FKA twigs presumably has the "FKA" in her name because the name "Twigs" was already taken. When Tahliah Barnett was just starting to use her stage name back in 2014, twin-sister alt-pop duo the Twigs filed a trademark claim against her. The Twigs, the duo of sisters Laura and Linda Good, dropped their lawsuit after losing an initial injunction request. Apparently, though, the Twigs have not stopped sending cease-and-desist letters to FKA twigs in the years since. As a result, twigs asked for a judge's declaration to end those cease-and-desist letters so that she can keep going with her own registered trademark. Now, the Twigs have hit FKA twigs with a countersuit, attempting to bar FKA twigs from performing under the name "FKA twigs."
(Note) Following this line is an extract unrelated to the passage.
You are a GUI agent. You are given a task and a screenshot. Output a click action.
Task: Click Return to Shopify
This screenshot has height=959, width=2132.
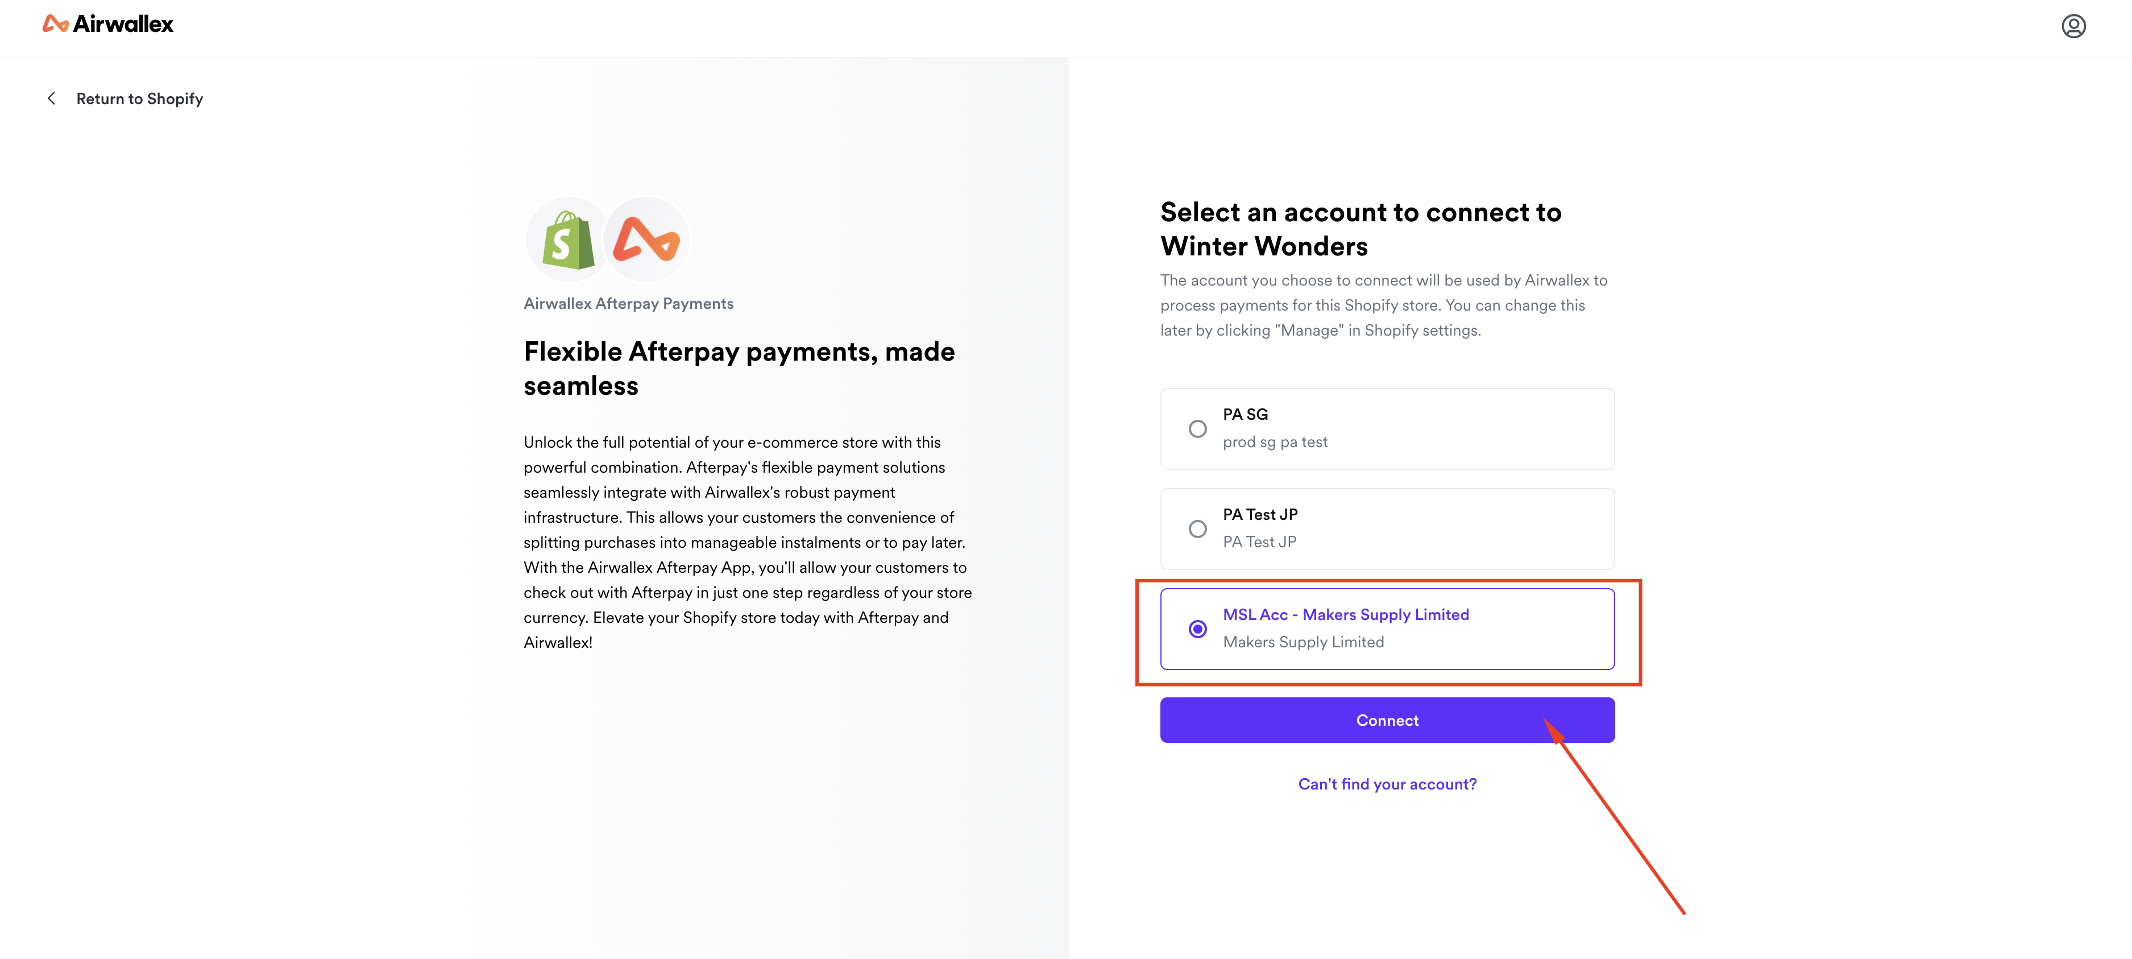139,98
As Billboard reports, the Twigs opposed FKA twigs' attempt to trademark her own name, sending a cease-and-desist letter in 2024. In her case against the twigs, FKA twigs claimed that the duo were trying to get a seven-figure settlement out of her over baseless claims. In the countersuit that they filed on Monday, the Good sisters argue that Tahliah Barnett dropped the "FKA" from her name in some public appearances and that she's used her levels of money and fame to "weaken, if not destroy" the Twigs' intellectual property rights.
Though she just announced her first lead movie role yesterday, FKA twigs is primarily known as a musician. But the Twigs claim that they're only suing her now because she was mostly focused on acting and dancing and also that she was based in the UK and didn't attempt to file her name as a trademark. They claim that they can no longer ignore her infringement of their own name.
In their lawsuit, the Twigs' lawyers write, "Barnett’s use of her greater fame, record label backing, resources, celebrity and market presence to overwhelm The Twigs’ goodwill and misappropriate it infringes counterclaim-plaintiffs’ trademark rights." They're seeking an injunction to prevent FKA twigs from using that stage name, and they're also asking for unspecified financial damages.
This obviously isn't the first time that similarly named artists have tangled with one another. A few days ago, we posted about how the defunct '90s trip-hop duo Lamb are trying to dispel any confusion with the ascendant electro-pop artist Lamb. It seems much less likely that anyone would confuse FKA twigs with the Twigs, but we're not lawyers. Also, Horsegirl and HorsegiirL seem to be cool with one another for now.
Last month, FKA twigs filed her own countersuit against her ex Shia LaBeouf, claiming that the actor tried to silence her with an illegal non-disclosure agreement.